#### Activity:
Report each line of the entries below that includes "akzeptieren".

[Collection entries]
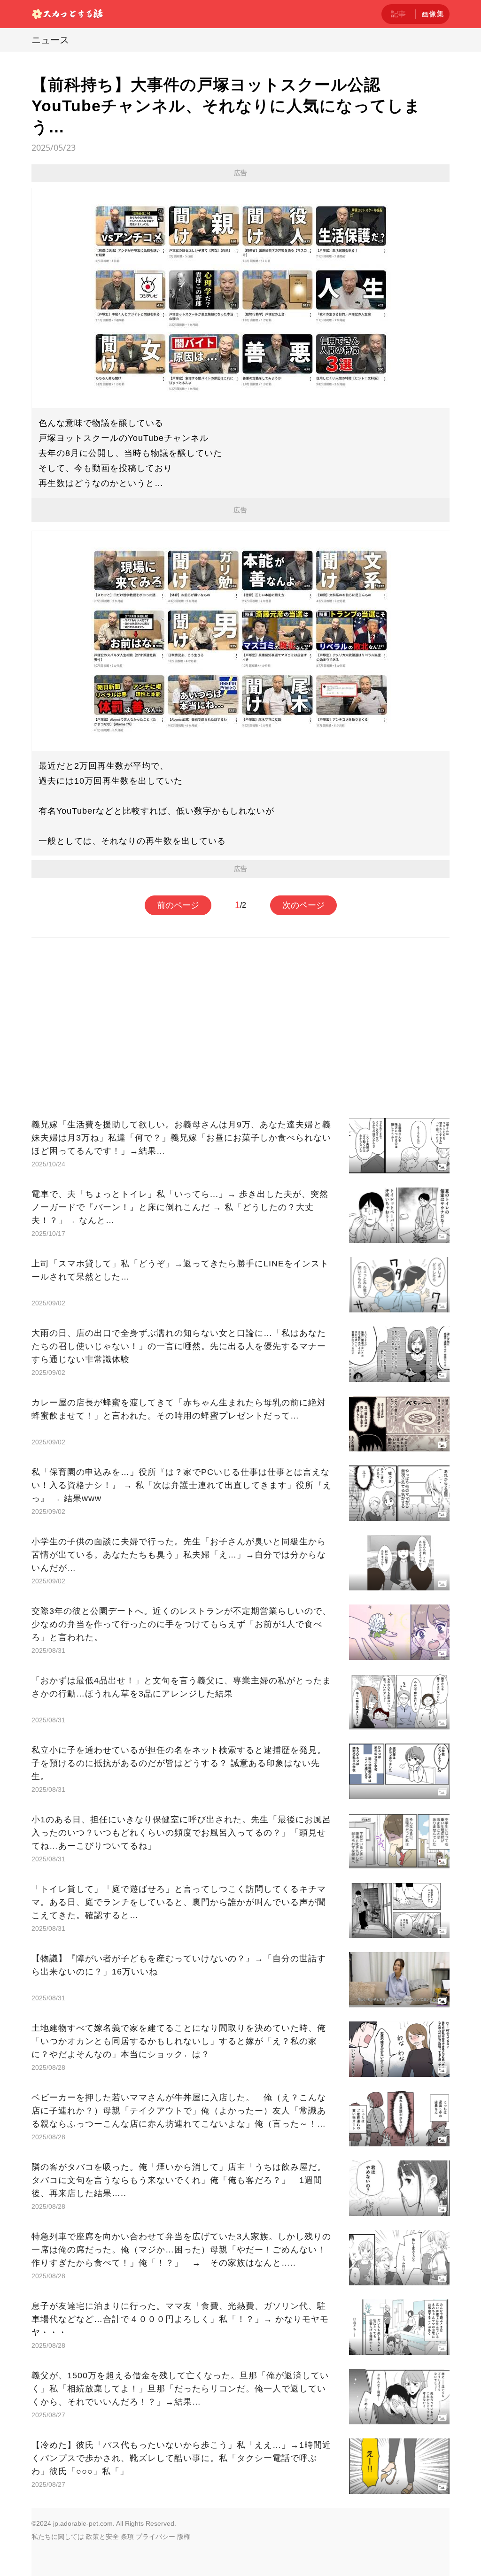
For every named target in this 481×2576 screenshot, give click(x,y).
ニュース (50, 40)
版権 (183, 2536)
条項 (127, 2536)
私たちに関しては (57, 2536)
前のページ (178, 905)
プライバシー (155, 2536)
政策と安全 (102, 2536)
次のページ (303, 905)
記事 (398, 14)
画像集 (432, 14)
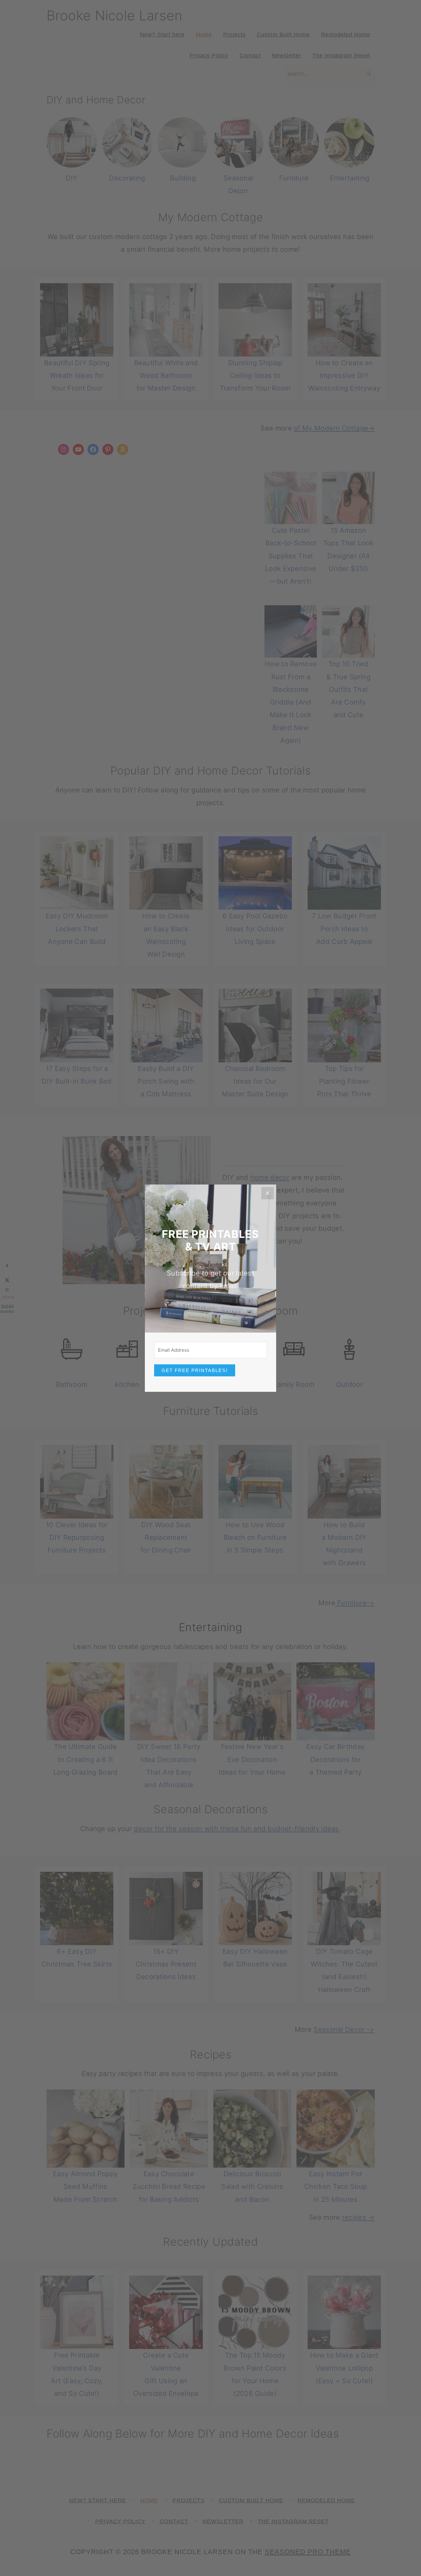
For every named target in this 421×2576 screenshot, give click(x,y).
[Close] (267, 1193)
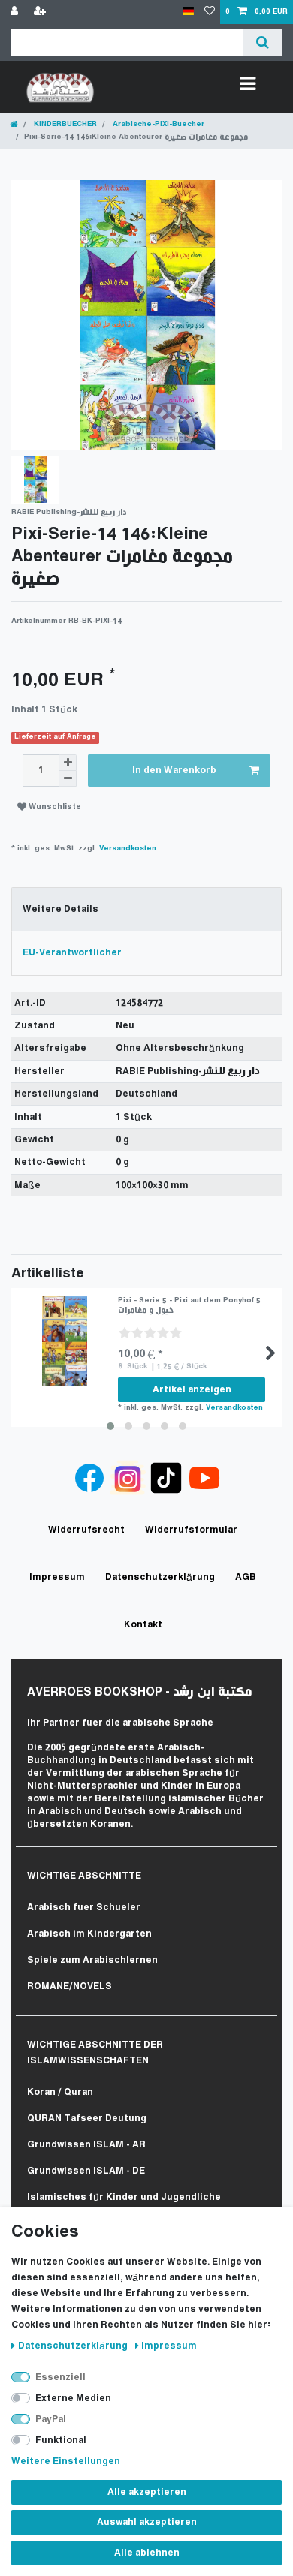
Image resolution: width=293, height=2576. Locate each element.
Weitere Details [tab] (60, 909)
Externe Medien (73, 2398)
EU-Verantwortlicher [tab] (72, 952)
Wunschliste (53, 807)
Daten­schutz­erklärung (74, 2346)
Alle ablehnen (147, 2553)
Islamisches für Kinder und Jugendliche (124, 2197)
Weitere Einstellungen (65, 2461)
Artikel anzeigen (192, 1389)
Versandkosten (127, 848)
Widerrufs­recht (86, 1530)
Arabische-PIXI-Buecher (157, 124)
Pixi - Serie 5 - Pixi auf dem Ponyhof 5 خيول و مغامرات (189, 1305)
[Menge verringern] (68, 779)
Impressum (169, 2346)
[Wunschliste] (209, 12)
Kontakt (143, 1624)
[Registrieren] (41, 12)
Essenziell (60, 2377)
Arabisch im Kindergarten (89, 1934)
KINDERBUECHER (64, 124)
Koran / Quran (60, 2092)
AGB (245, 1577)
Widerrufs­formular (191, 1530)
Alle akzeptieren (146, 2492)
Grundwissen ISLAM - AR (86, 2144)
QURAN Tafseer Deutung (86, 2118)
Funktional (60, 2440)
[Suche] (262, 42)
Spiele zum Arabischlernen (92, 1960)
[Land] (188, 11)
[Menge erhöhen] (68, 762)
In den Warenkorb (174, 770)
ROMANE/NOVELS (69, 1986)
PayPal (50, 2419)
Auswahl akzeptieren (147, 2522)
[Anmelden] (15, 12)
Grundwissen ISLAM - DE (86, 2171)
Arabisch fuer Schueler (83, 1907)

#### Solution for this exercise:
Alle akzeptieren (146, 2492)
Auswahl akzeptieren (147, 2522)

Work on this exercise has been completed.